Милена молча кивнула и всхлипнула еще сильнее.
— Нет, думаю, не понимаешь, Милена. Кстати, имя у тебя красивое. У меня так дочку зовут.
Милена подумала, что неужели у всех ментов и кагэбэшников имеется дочка по имени Милена? Или это стандартный трюк, чтобы расположить к себе? Впрочем, имя в начале семидесятых было популярное. Так что не исключено, что и тот, и другой говорили правду.
Но легче от этого не было.
— Извини, что тебе пришлось ждать так долго, но мне надо было сделать несколько важных телефонных звонков.
Милена окаменела и уставилась на кагэбэшника. Не хватало еще, чтобы он связался с ее родителями и…
И поведал обо всем!
— В том числе я позвонил твоим родителям. У вас телефона нет, но у соседей ведь имеется. Говорил с твоим отцом. Не трясись ты так. Пока что о том, что ты здесь, им неизвестно. Я поведал, что ты, находясь в Экаресте, проявила доблесть и помогла нашей славной герцословацкой милиции в поимке одного особо опасного преступника. И что ты пока еще в столице, но тебя скоро привезут домой. И что с тобой все в полном порядке. Твой отец всей этой чуши, конечно же, поверил.
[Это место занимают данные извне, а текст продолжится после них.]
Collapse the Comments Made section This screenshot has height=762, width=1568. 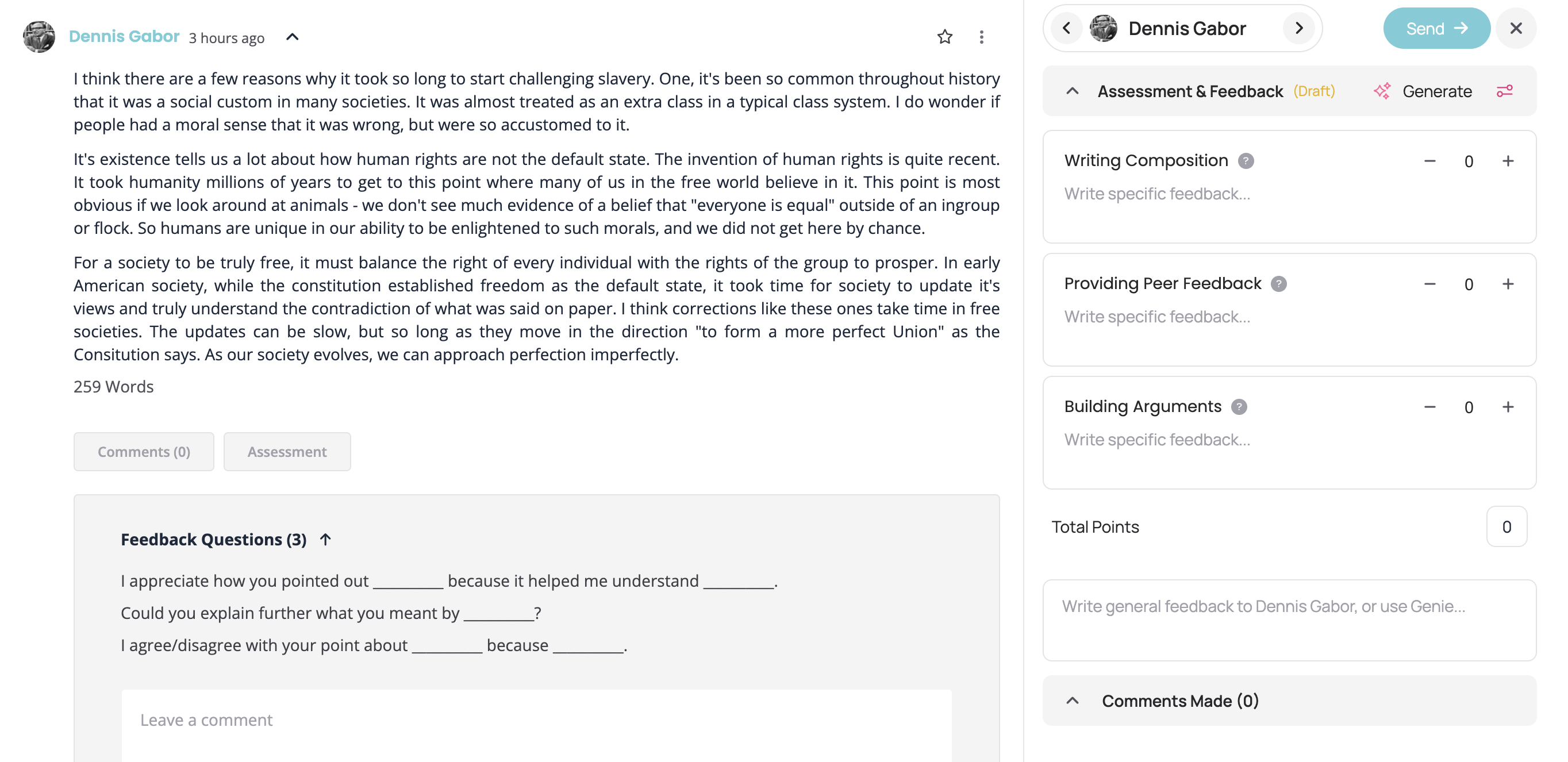(x=1073, y=701)
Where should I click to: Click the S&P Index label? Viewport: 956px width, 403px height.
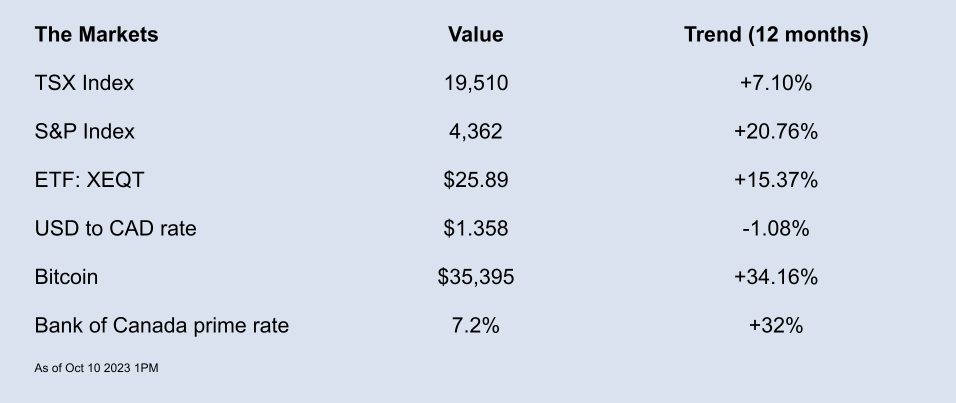85,132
Любой бы поверил, если бы получил звонок из КГБ…
— Спасибо, товарищ, — еле слышно произнесла Милена, вдруг понимая, что не знает имени своего собеседника (того, что было написано в показанном ей мельком бордовом удостоверении, она не то что не запомнила, но и прочитать не успела), а субъект, потрепав ее по плечу, сказал:
— Можешь называть меня… Гордион! Да, именно так! Товарищ Гордион! Ну, или без «товарища», а то как-то глупо звучит. Это мое имя для тех, кто со мной сотрудничает!
Милена в непонимании уставилась на него, а Гордион продолжил:
— Ну, тебе ведь семнадцатый год, Милена, ты спишь с иностранцами за деньги и, помимо этого, сосешь члены всяким тунеядцам в городских парках. Так что нечего на меня таращиться с таким неподдельным изумлением.
Милена снова всхлипнула, причем на этот раз вовсе не наигранно, а очень даже по-настоящему.
— Не ломай дешевую комедию! — вкрадчиво продолжил Гордион, заходя с другого конца стола и опускаясь на стул. — Хочешь, поведаю, сколько статей Уголовного кодекса Герцословакии ты нарушила? Много!
Милена заплакала: слезы, которые, как она думала, уже иссякли, хлынули по щекам горячими ручьями. А Гордион монотонно вещал:
— Статья сорок три «Мошенничество». Статья сто одиннадцать «Тунеядство». Статья двести один «Оказание сопротивления представителям государственной власти». Статья двести восемьдесят семь «Проституция». Статья триста шестнадцать «Незаконное владение иностранной валютой». Статья триста семнадцать «Незаконные финансовые операции с иностранной валютой». Статья…
Милена зарыдала во весь голос, а Гордион продолжил:
— Хоть ты и несовершеннолетняя, но по совокупности получишь лет эдак шесть-семь подростковой колонии. И это если судья добрый попадется! Но мы можем постараться, что и все девять-десять. А ведь если еще и знаменитую четыреста четвертую статью припаять, «Шпионаж», то пиши пропало, девочка! Так и пожизненное схлопотать можешь. А при самом неблагоприятном, но не таком уж нереальном раскладе и расстрел!